Why b do NOT keep requires_grad info from a ?

Besides, torch.to() seemingly not a in-place operation, which means, it’s different from .cuda(), So i feel confused since the migration guide told us to us .to() to replace .cuda()?

In [1]: import torch
In [2]: a = torch.rand(10, requires_grad=True)
In [3]: a.requires_grad
Out[3]: True
In [4]: b = a.to("cuda")
In [5]: b.requires_grad
Out[5]: True

I’m looking into it; it doesn’t look to just be with scalars (I think you mean 1-element tensors, since the above isn’t 0-dim), because I get the correct behavior if I pass 1 to torch.rand instead of 10.

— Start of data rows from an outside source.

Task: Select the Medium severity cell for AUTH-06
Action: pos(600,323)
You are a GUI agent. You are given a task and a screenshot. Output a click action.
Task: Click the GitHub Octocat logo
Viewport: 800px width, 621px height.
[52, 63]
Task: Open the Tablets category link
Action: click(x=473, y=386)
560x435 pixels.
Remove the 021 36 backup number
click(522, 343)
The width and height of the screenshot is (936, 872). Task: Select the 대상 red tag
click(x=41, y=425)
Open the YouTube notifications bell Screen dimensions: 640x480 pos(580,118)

Oh, I see the issue. The tensor you created is not floating point, if you create a floating point tensor torch.tensor([2.], requires_grad=True) it works as expected. We recently merged some code that makes non-floating-point tensor calculations not require grad (I don’t know if that changed this specific code path or not, I have to check). I agree the result here is unintuitive and we’ll improve it.

The example you just showed works as expected.
Here x does not contain the leaf Variable for which gradients are computed, but the result of the operation .to(device).

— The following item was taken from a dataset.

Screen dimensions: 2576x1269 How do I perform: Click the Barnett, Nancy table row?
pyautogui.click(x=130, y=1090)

@gchanan yes I think it’s because torch.tensor([2]) creates an integer typed tensor. Shouldn’t the constructor just fail if we ask for requires_grad=True?

Here x does not contain the leaf Variable for which gradients are computed, but the result of the operation .to(device).

I am a bit of newbie. Could you elaborate on this a bit more. Isn’t the result of the .to(device) operation the same leaf variable but just in the GPU? Thanks.

No it’s a new variable, that is on the gpu and that contains the same thing as the original cpu tensor.
Is the following sample making it clearer?

import torch
a = torch.rand(1, requires_grad=True)
b = a.cuda()
c = 3*b
c.sum().backward()
print(c.grad) # None: Not a leaf
print(b.grad) # None: Not a leaf
print(a.grad) # tensor([3]): A leaf
b = torch.rand(1, requires_grad=True).cuda()
c = 3*b
c.sum().backward()
print(c.grad) # None: Not a leaf
print(b.grad) # None: Not a leaf

@albanD, Thanks.
Could you explain the second question for me?

Besides, torch.to() seemingly not a in-place operation, which means, it’s different from .cuda(), So i feel confused since the migration guide told us to us .to() to replace .cuda()?

How then should we make a tensor.to() output to be a leaf of the graph? I get why it behaves this way, but not sure how to implement the case where GPU tensors are on the graph to calculate gradients. Thanks!